Posted by Alythea
Since November 30, 1994 I have been watching for the moon, charting it in my journals using symbols I devised myself, and then compiling my data, using my training in art to help me organize the information and frame the questions in a search for answers. From the beginning I have refrained from doing research, instead exploring what I can teach myself just by looking and by talking with people about my findings. Influenced by my BA in Anthropology (Brown University, 1972) I have tried to put myself in the place of preliterate humans, who once figured out very detailed understandings of the movements of the stars, moon, and planets. Here is the first drawing of that initial sighting of the moon. I was confused because the moon appeared to be rising at 6:30 in the morning and I had always thought of the moon as being a nighttime thing. This confusion set me to wondering and prompted me to look for the moon each evening. Of course, I couldn’t find it again for almost 2 weeks because the moon was not out at the time I expected it to be.
developing my symbols
As I developed my symbols I realized that I needed a way to make my sightings comparable. I decided to use my body as orientation and my hands as measurement, like the hands of a clock, of how high the moon was in its east to west arc.

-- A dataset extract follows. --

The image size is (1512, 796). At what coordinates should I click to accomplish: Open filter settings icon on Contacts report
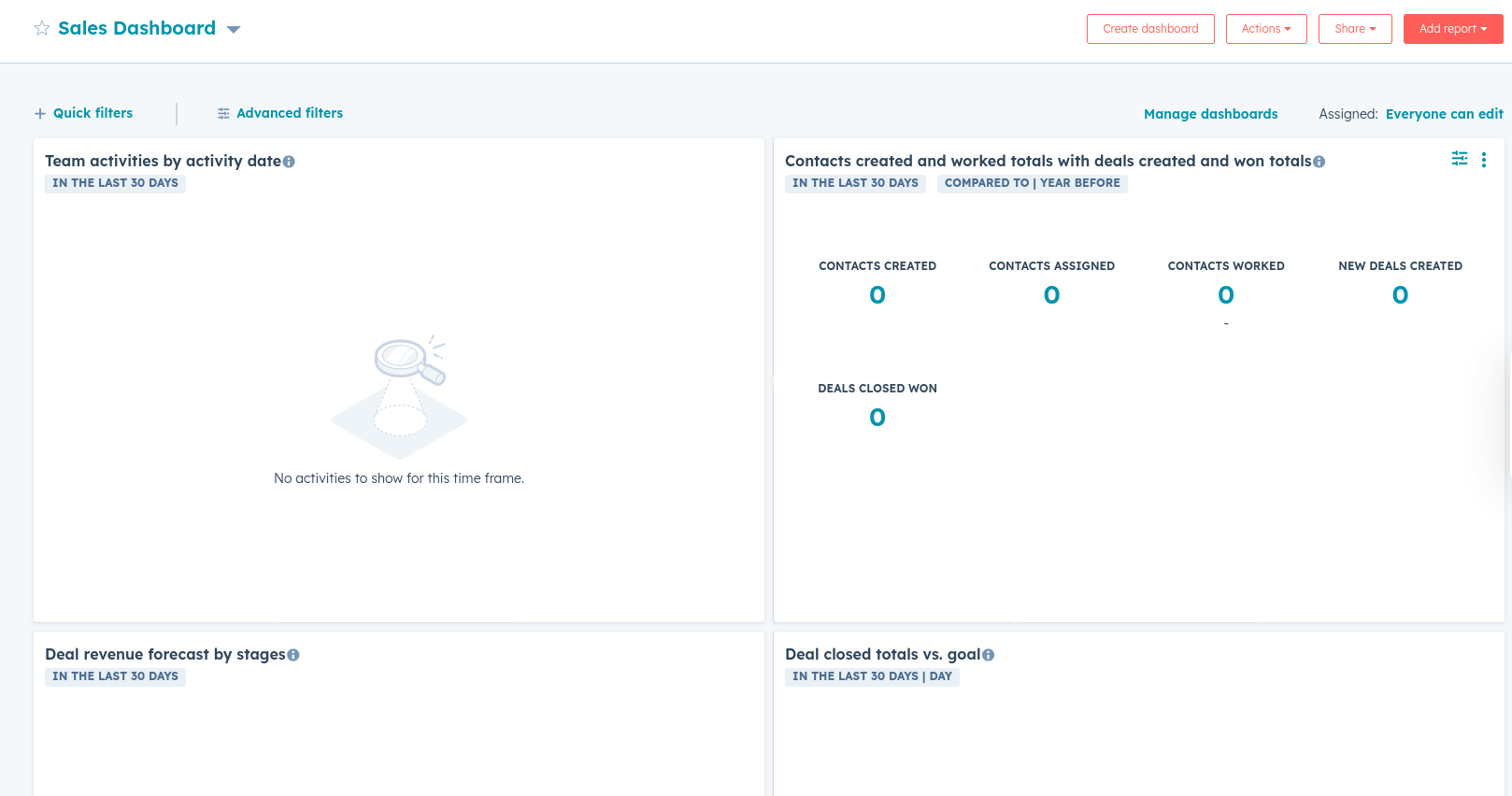1459,159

I began to feel that the moon was shifting north and south in the sky so I began to include a street map which became reduced to a tic tac toe symbol to measure what I came to call “The North/South Shift.” And after a few weeks of sightings I flipped the way I oriented the directions in my journal, putting East on the left and West on the Right, South at the top and North at the bottom. This match more closely my actual experience of seeing the moon (I live outside Chicago, in the Northern Hemisphere and most of the time the moon is south of the east-west axis.)
I flip the directions
After several months of struggling to find the moon I decided to compile my sightings into charts so I could compare and see what I was learning. Below are the first two charts:
Eventually I came to a fairly standardized way of recording the moon in my journals and of creating the moon charts. I currently have over 170 charts and update them whenever a new opportunity to show The Moon Project arises.